Shasta Dam
Shasta Dam forms California’s largest storage reservoir, Shasta Lake, which can hold about 4.5 million acre-feet.
As the keystone of the federal Central Valley Project, Shasta stands among the world’s largest dams. Construction on the dam began in 1938 and was completed in 1945, with flood control as the highest priority.
Located 12 miles north of Redding, Shasta traps the cold waters of the Pit and McCloud rivers and the headwaters of the Sacramento River behind its 602-foot curved, concrete face. Roughly 90 percent of the water stored in Shasta Lake comes from rainfall. The reservoir accounts for about 41 percent of the stored water in the Central Valley Project.
In years of normal precipitation, the Central Valley Project stores and distributes about 20 percent of the state’s developed water — about 7 million acre-feet —through its massive system of reservoirs and canals. Water is transported 450 miles from Lake Shasta in Northern California to Bakersfield in the southern San Joaquin Valley. Along the way, the Central Valley Project has long-term agreements with more than 250 contractors in 29 of California’s 58 counties.
Shasta Dam and Operations
Associated facilities include Shasta Powerplant, located just below the dam, with a generating capacity of 710,000 kilowatts, or enough power to meet the needs of between 355,000 and 710,000 homes.

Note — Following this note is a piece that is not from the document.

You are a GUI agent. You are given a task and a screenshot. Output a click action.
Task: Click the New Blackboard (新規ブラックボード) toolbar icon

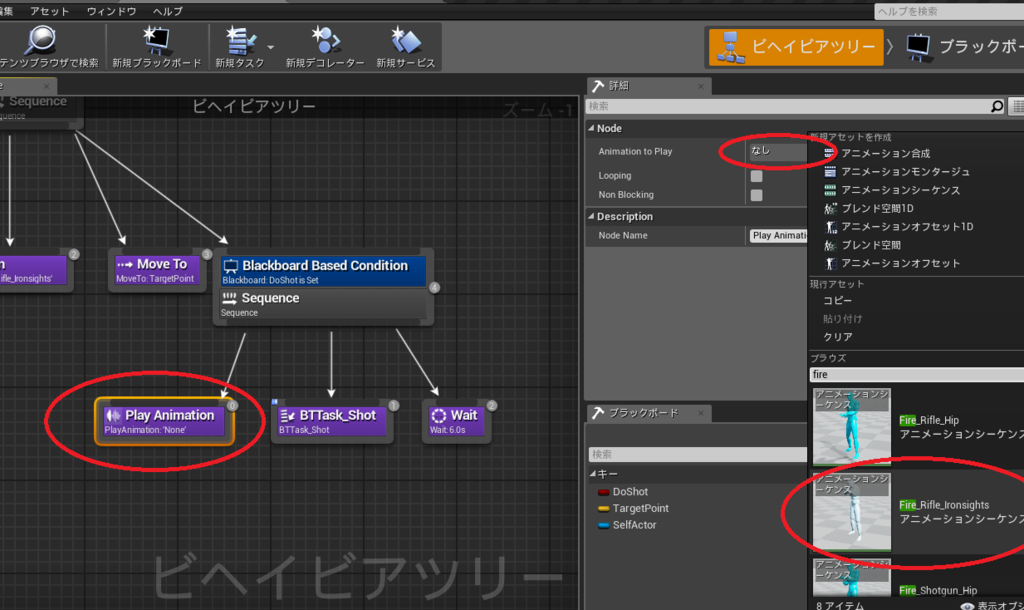click(157, 41)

Ten miles downstream is Keswick Dam, reservoir and power plant. Keswick Dam creates an afterbay for Shasta Dam and the Trinity River diversion facilities, stabilizing uneven water releases from the power plants.
As with most multipurpose projects, the CVP’s operational priorities change with the seasons. From November to April, flood control is the top priority and reservoirs are filled to store winter runoff. From May to October, releases are timed to satisfy a variety of water-supply needs and create room for flood flows. At Shasta, the reservoir typically is drawn down to a flood reservation volume by early December, and maximum storage is normally reached in late May or June.
Similar to the Oroville Dam, construction of Shasta Dam blocked access to 187 miles of cold water streams, about half the available spawning and rearing habitat in the upper Sacramento River system.
Watch a video about the history of Shasta Dam and the Central Valley Project.
During Shasta’s construction, the U.S. Fish and Wildlife Service worked with the Bureau of Reclamation to mitigate this habitat loss. Coleman National Fish Hatchery, located near the mouth of Battle Creek where it joins the Sacramento River, was built in 1943 to offset the loss of anadromous fish that could no longer reach their spawning grounds upstream of Shasta.
Livingston Stone National Fish Hatchery at the base of Shasta Dam was established in 1997. It is the only hatchery in the world that raises winter-run chinook salmon and is one of two captive brood stock programs for Delta smelt in California.
Today, there are three types of migratory barriers to anadromous fish within Battle Creek: natural waterfalls, hydroelectric diversion dams, and the Coleman Hatchery weir.
There are efforts underway to restore and enhance the endangered winter-run chinook salmon.
Reclamation made numerous operational changes. A temperature control device on the upstream face of Shasta Dam releases varying amounts of water from three depths (to a maximum depth of 350 feet) to maintain favorable downstream temperatures for spawning fish. Other actions include closing the Delta Cross Channel gates for several months to keep migrating salmon in the river channel.
Shasta Dam and the Future
According to Reclamation, enlarging the reservoir would improve water supply reliability, reduce flood damages and improve water temperatures in the Sacramento River below the dam for anadromous fish survival.
Raising the dam 18.5 feet, for example, would mean an additional 636,000 acre-feet a year, enough water to sustain 2 million people a year. Opponents say the amount of water made available by raising the dam is not worth the ecosystem costs —flooding of canyons and endangering wildlife and habitat —and further loss of sacred tribal ground (an issue unresolved from the original construction).
Congress in 2018 set aside $20 million for design and preconstruction work on the project. The state of California went to court in 2019 to block CVP contractor Westlands Water District from assisting in the planning and construction of a dam raise. A subsequent ruling granted a preliminary injunction halting Westlands’ participation in the project. California opposes the project because it would inundate a reach of the McCloud River, which is designated as a California wild and scenic river.
Meanwhile, the Bureau of Reclamation is conducting the Shasta Lake Water Resources Investigation to evaluate enlarging Shasta Dam and Reservoir. As the investigation progresses, Reclamation plans to continue related work on environment, water rights and Native American and cultural resources.